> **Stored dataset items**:
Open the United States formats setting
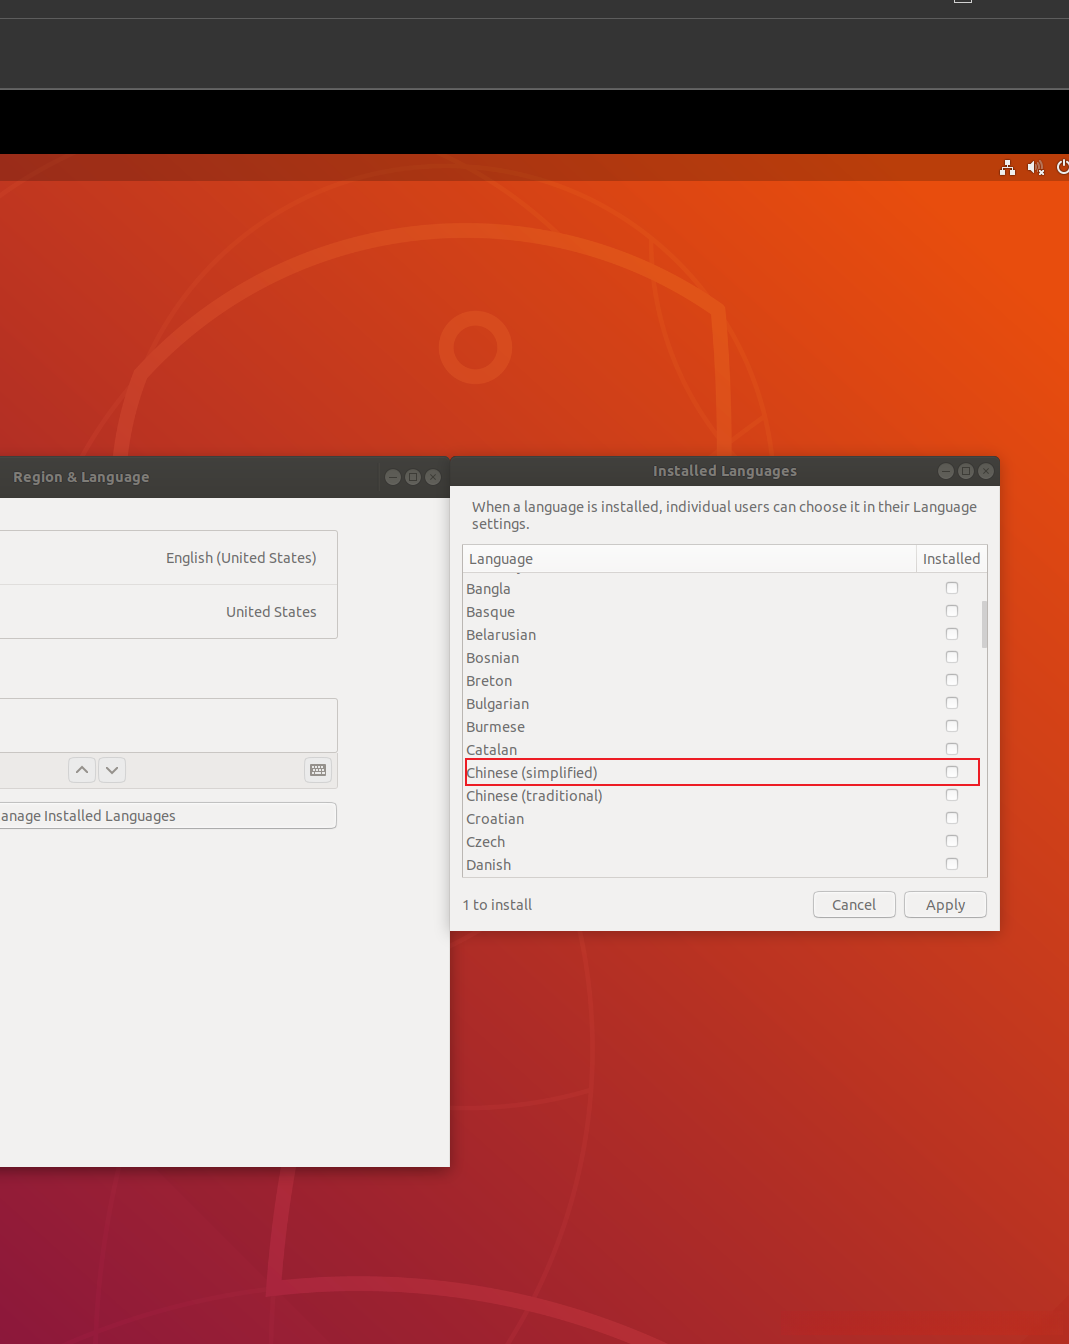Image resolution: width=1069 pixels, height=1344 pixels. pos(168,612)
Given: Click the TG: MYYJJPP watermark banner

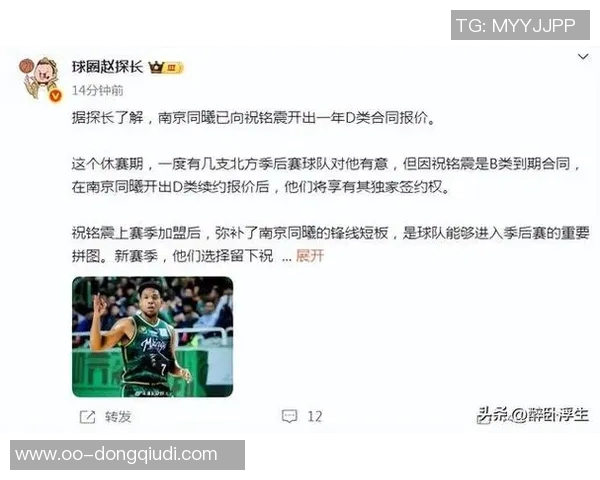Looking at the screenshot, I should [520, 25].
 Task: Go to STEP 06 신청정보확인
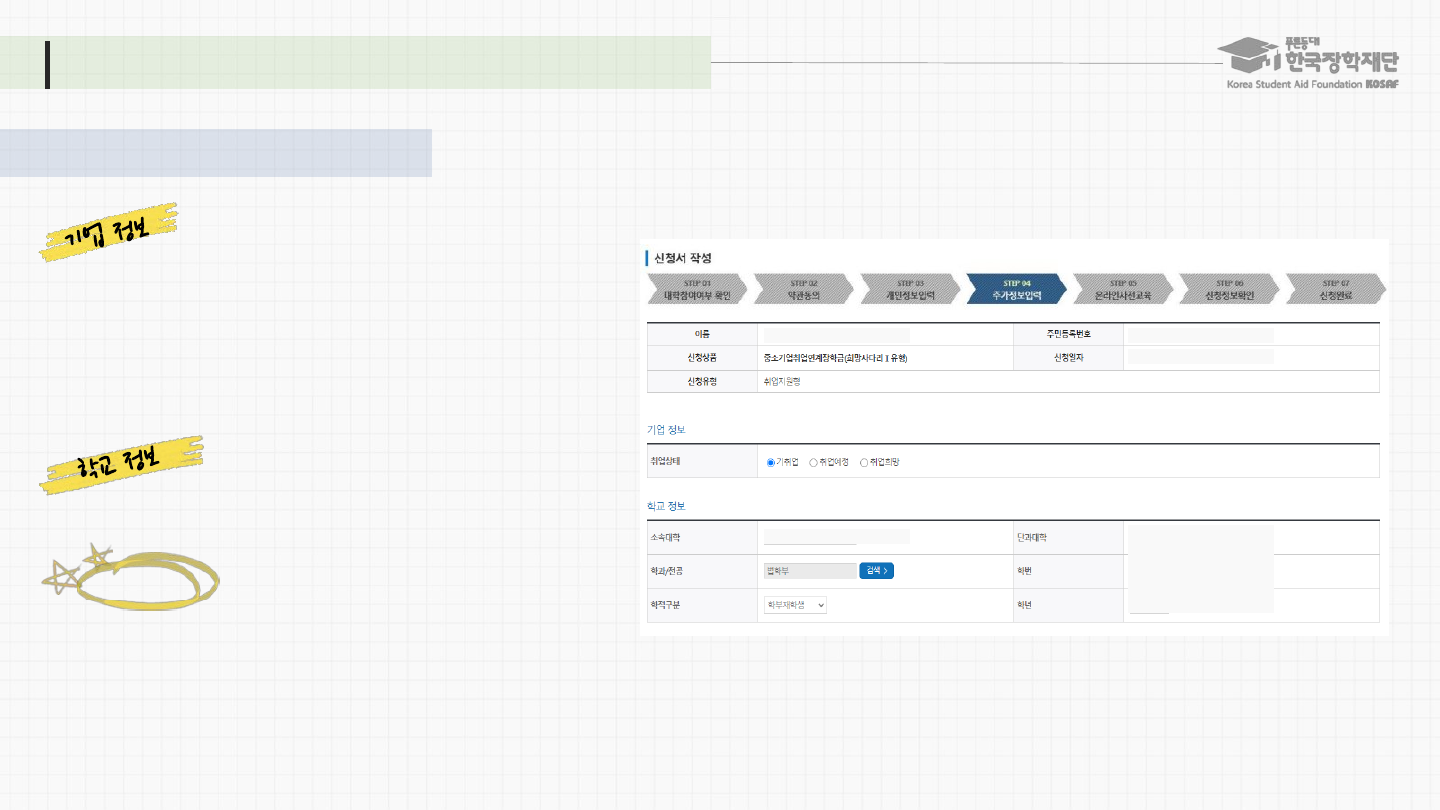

> **HOW TO COMPLETE THIS TASK**:
Without the pictures, reproduce every entry exactly as written.

> **EXERCISE OUTPUT**:
Open the United States formats setting
Image resolution: width=1069 pixels, height=1344 pixels. pos(168,612)
Given: Click the TG: MYYJJPP watermark banner

Looking at the screenshot, I should [520, 25].
 Task: Go to STEP 06 신청정보확인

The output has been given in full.